## [TASK ITEM]
From the line containing "Tap the もやし・水煮は対象外です note" through the last line of the records, print every line exactly and nothing more.

Records excerpted from a collection:
___

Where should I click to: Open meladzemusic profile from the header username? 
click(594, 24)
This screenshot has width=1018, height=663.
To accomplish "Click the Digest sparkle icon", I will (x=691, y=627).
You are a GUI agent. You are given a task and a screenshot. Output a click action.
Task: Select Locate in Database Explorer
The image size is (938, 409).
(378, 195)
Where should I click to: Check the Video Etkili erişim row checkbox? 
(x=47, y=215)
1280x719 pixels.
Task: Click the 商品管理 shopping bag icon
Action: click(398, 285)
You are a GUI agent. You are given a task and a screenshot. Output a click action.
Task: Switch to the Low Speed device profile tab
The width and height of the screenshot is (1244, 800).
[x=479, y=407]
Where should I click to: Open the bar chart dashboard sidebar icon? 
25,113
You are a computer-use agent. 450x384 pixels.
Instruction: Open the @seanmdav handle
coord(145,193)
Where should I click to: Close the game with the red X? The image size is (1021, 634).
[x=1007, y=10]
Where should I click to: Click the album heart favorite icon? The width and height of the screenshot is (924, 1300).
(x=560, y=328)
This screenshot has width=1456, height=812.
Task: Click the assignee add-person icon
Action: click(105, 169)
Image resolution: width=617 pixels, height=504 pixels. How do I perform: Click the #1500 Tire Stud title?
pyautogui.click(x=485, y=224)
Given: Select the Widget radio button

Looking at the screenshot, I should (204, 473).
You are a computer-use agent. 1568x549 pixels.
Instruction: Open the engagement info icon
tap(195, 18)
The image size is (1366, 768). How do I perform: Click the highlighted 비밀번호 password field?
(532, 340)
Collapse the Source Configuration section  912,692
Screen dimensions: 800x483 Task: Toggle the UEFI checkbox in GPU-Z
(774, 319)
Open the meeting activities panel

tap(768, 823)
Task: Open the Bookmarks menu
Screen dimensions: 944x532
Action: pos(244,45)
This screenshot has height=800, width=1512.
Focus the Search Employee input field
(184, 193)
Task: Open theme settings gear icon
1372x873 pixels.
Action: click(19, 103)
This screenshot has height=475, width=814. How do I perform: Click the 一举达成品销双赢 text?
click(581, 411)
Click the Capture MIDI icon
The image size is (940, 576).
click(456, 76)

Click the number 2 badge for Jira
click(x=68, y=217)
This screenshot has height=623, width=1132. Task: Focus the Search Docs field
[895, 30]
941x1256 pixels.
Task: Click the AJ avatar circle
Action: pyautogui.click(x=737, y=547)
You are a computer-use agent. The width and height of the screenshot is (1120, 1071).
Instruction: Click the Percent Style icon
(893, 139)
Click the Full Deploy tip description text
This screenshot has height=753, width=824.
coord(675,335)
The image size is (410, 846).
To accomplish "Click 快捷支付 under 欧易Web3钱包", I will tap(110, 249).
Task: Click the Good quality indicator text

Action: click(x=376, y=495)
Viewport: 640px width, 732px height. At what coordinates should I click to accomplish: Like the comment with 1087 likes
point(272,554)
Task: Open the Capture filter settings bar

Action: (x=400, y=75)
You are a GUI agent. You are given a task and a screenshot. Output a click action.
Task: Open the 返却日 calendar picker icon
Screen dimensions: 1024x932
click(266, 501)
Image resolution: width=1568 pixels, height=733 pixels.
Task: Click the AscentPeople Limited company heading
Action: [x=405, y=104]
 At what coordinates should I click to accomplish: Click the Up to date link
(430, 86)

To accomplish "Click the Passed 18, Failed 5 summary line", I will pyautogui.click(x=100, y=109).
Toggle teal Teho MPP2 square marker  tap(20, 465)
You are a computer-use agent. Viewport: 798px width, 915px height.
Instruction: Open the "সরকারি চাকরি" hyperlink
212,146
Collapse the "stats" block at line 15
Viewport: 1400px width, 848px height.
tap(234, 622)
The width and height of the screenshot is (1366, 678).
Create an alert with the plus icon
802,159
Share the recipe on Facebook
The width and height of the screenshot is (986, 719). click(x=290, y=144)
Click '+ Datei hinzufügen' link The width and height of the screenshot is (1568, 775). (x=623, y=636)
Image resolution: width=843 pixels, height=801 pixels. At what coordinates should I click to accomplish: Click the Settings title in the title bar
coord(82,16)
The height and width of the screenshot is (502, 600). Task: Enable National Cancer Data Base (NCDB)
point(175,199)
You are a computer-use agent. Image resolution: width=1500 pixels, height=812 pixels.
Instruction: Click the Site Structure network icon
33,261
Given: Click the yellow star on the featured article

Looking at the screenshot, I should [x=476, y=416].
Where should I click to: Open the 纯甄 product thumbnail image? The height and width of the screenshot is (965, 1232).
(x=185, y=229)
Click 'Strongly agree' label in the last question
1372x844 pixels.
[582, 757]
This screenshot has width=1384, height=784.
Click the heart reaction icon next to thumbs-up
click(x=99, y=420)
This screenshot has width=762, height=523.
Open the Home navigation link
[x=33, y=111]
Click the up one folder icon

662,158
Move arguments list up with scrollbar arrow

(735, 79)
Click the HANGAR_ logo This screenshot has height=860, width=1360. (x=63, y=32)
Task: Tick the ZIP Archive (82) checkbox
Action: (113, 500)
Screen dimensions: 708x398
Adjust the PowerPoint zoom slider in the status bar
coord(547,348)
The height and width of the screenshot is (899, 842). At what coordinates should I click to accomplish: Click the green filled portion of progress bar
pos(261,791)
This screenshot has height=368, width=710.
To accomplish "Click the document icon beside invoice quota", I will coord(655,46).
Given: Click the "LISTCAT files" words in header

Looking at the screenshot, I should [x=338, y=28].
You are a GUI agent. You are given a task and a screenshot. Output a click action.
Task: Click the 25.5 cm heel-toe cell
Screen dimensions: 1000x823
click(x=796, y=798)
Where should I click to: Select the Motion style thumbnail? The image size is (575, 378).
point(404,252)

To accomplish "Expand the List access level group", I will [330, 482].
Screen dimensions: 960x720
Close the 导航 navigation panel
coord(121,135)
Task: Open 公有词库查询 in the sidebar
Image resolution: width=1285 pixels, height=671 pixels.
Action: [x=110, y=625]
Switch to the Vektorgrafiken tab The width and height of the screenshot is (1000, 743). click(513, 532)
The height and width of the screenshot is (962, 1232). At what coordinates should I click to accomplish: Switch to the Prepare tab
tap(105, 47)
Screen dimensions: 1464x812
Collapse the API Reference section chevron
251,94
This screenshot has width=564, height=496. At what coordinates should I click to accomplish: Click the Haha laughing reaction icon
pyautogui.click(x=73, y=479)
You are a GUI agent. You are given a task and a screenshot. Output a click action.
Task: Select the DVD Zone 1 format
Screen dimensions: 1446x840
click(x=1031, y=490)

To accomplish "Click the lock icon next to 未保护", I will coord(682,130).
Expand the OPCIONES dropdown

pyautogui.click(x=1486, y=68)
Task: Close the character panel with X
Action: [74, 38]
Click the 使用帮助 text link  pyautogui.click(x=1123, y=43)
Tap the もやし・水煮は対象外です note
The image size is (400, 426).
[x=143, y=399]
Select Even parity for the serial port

___

## [SOLUTION FOR THIS TASK]
Tap the もやし・水煮は対象外です note
The image size is (400, 426).
[x=143, y=399]
Select Even parity for the serial port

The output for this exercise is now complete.